Seek urgent care for fever, severe or escalating pain, vomiting, inability to pass stool or gas, or heavy vaginal bleeding after surgery.

How clinicians evaluate pain after hysterectomy

  • History and exam: Character, timing, and triggers of pain; review of surgical findings/pathology.
  • Imaging: Transvaginal ultrasound to assess ovaries and pelvic structures; MRI if deep infiltrating endometriosis is suspected.
  • Diagnostic laparoscopy: In selected cases, minimally invasive surgery allows direct visualization and removal of residual lesions.

ACOG and NIH resources emphasize that while imaging can suggest endometriosis, laparoscopy remains the gold standard for definitive diagnosis and treatment.ACOG, MedlinePlus

Treatment options if endometriosis persists

Medical therapy

  • NSAIDs and supportive care: For pain relief and inflammation control.
  • Hormonal suppression (if ovaries are present): Continuous combined hormonal contraceptives or progestin-only therapies (e.g., norethindrone acetate, depot medroxyprogesterone) can suppress ovulation and reduce lesion activity.ACOG
  • GnRH agonists or antagonists: Leuprolide (GnRH agonist) and elagolix (a GnRH antagonist, FDA-approved for moderate-to-severe endometriosis pain) reduce estrogen to control symptoms; add-back therapy helps protect bone and reduce side effects.FDA on elagolix
  • Relugolix combination therapy: The FDA has approved relugolix/estradiol/norethindrone acetate (Myfembree) for moderate-to-severe pain associated with endometriosis; it uses built-in add-back to balance efficacy with bone health.FDA label: Myfembree

Medication choices depend on your surgical status (ovaries present or removed), medical history, and goals for symptom control.

Surgical management

When pain is driven by discrete residual lesions, expert laparoscopic excision can be effective. If the ovaries were retained and are major symptom drivers, removal may be considered after a thorough discussion of benefits, risks, and the implications of surgical menopause. A systematic review on NIH’s PubMed Central highlights that complete excision of visible disease and thoughtful ovarian management reduce recurrence risk.PMC review

Multidisciplinary pain care

A comprehensive plan often includes pelvic floor physical therapy, bowel/bladder optimization, nutrition strategies for symptom flares, and, when appropriate, neuropathic pain medications. This approach addresses central and peripheral contributors to chronic pelvic pain alongside endometriosis-directed care.
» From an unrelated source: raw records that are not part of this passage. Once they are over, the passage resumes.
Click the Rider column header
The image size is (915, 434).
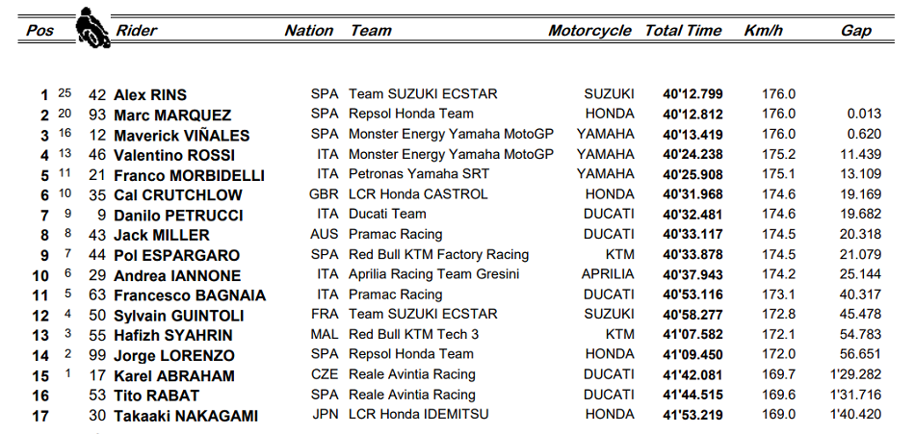137,31
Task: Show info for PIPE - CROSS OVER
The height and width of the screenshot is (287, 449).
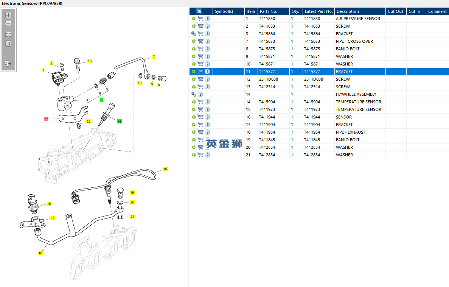Action: pos(207,41)
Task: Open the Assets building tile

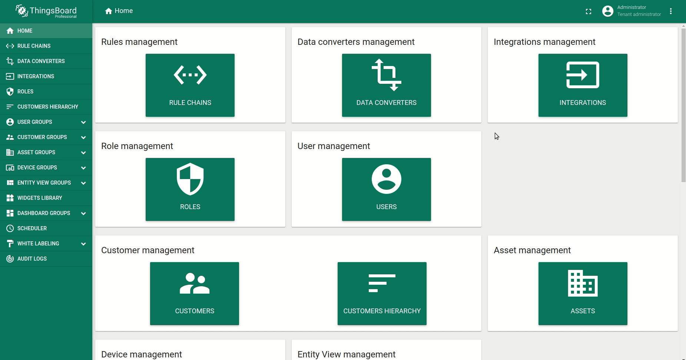Action: click(x=583, y=294)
Hormone therapy after BSO for endometriosis

If both ovaries were removed, you may discuss menopausal hormone therapy (MHT) to manage surgical menopause symptoms and protect bone and heart health. Because residual endometriosis could theoretically be stimulated by estrogen, ACOG notes that hormone therapy should be individualized; some clinicians add a progestin or use combined therapy rather than unopposed estrogen in patients with a history of significant endometriosis.ACOG Decisions should weigh symptom relief, quality of life, and recurrence risk.

What to ask your clinician

  • Were endometriosis lesions seen or removed during my hysterectomy? What did the pathology show?
  • Could my current symptoms be from residual endometriosis, pelvic floor dysfunction, or another condition?
  • Which imaging or diagnostic steps do you recommend next?
  • What are my medical and surgical treatment options now that I’ve had a hysterectomy?
  • How will we monitor bone health if we use medicines that lower estrogen?

Key takeaways

  • Yes—endometriosis can persist or recur after total hysterectomy, especially if ovaries remain, and less commonly even after ovary removal.
  • Persistent pelvic pain after hysterectomy is not “in your head” and deserves a thorough evaluation.
  • Effective options exist, from hormonal suppression and FDA-approved therapies to expert excision surgery and multidisciplinary pain care.

This article is informational and not a substitute for personal medical advice. If you have ongoing pain after hysterectomy, talk with a clinician experienced in endometriosis care.